Zwarte Piet speelde woensdag een prominente rol bij de bijeenkomst van het VN-comité dat optreedt tegen rassendiscriminatie en de Nederlandse delegatie.
In Genève liepen de meningen bij de leden van het comité (CERD) nogal uiteen en was sprake van een ‘gemengde discussie’, aldus mensen die de gesprekken bijwoonden.
Volgende week vrijdag komt de VN-commissie met aanbevelingen voor Nederland op het gebied van rassendiscriminatie.
In Zwitserland ging het dinsdag en woensdag ook over onder meer arbeidsmarktdiscriminatie en de rol van lokale overheden bij de aanpak van discriminatie. Nederland en de andere landen van de VN worden eens in de vier jaar ‘beoordeeld’.
Het Belgische VN-comitélid Marc Bossuyt vertelde zijn toehoorders dat het sinterklaasfeest een onschuldige jeugdtraditie is en niets met kolonialisme en slavernij te maken heeft.
Andere leden gaven weer aan dat het niet gaat om de oorsprong van het feest, maar dat het belangrijk is hoe de mensen het nu ervaren.
“Wij hebben gezegd dat de Nederlandse overheid blijft faciliteren en de dialoog blijft stimuleren.
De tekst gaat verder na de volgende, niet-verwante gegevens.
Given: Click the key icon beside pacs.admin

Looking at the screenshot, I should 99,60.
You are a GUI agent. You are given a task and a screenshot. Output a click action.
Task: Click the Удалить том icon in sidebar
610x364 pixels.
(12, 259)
En dat we de pijn begrijpen”, zei een woordvoerder van de Nederlandse delegatie. “Maar we hebben ook aangegeven dat de overheid niet bepaalt hoe Piet er uit ziet en dat de overheid ook geen verbod oplegt.”
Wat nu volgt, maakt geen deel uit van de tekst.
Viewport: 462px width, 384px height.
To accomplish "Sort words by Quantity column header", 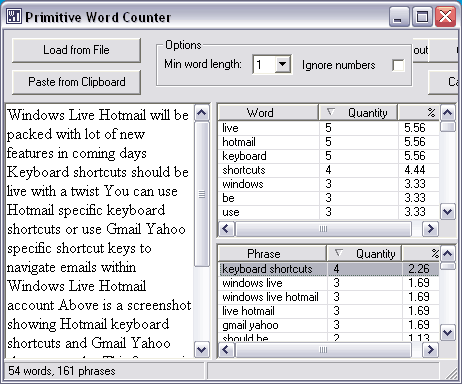I will (x=358, y=113).
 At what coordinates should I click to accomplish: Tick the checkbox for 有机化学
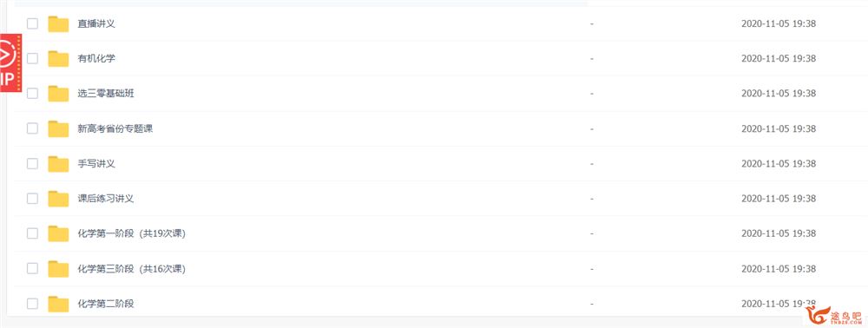(33, 58)
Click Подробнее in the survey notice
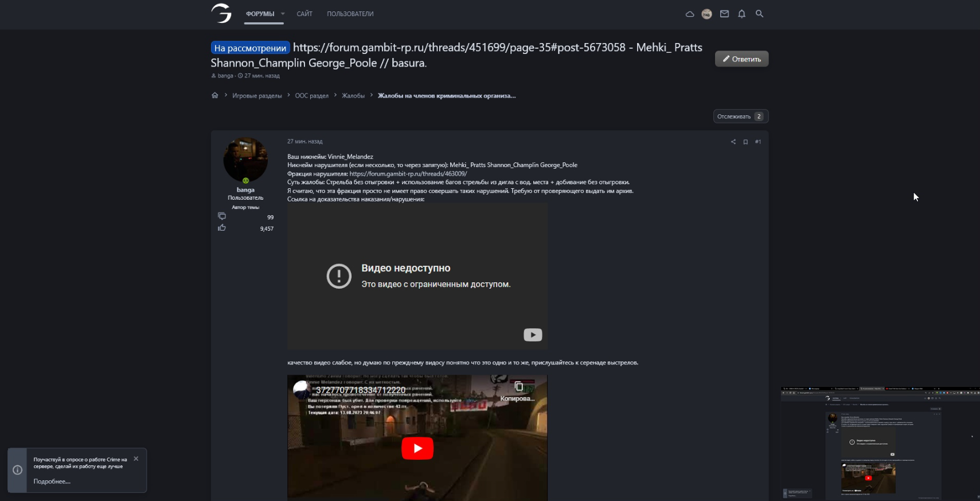 tap(52, 481)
Het College voor de Rechten voor de Mens kreeg woensdag ook spreektijd in Genève. “Ik ben benieuwd wat hier uit gaat komen”, aldus een woordvoerster.
Het VN-comité, bestaande uit internationale mensenrechtenexperts, bekijkt of landen zich houden aan de VN-verdragen die zij hebben ondertekend.
Het comité heeft veel aanzien.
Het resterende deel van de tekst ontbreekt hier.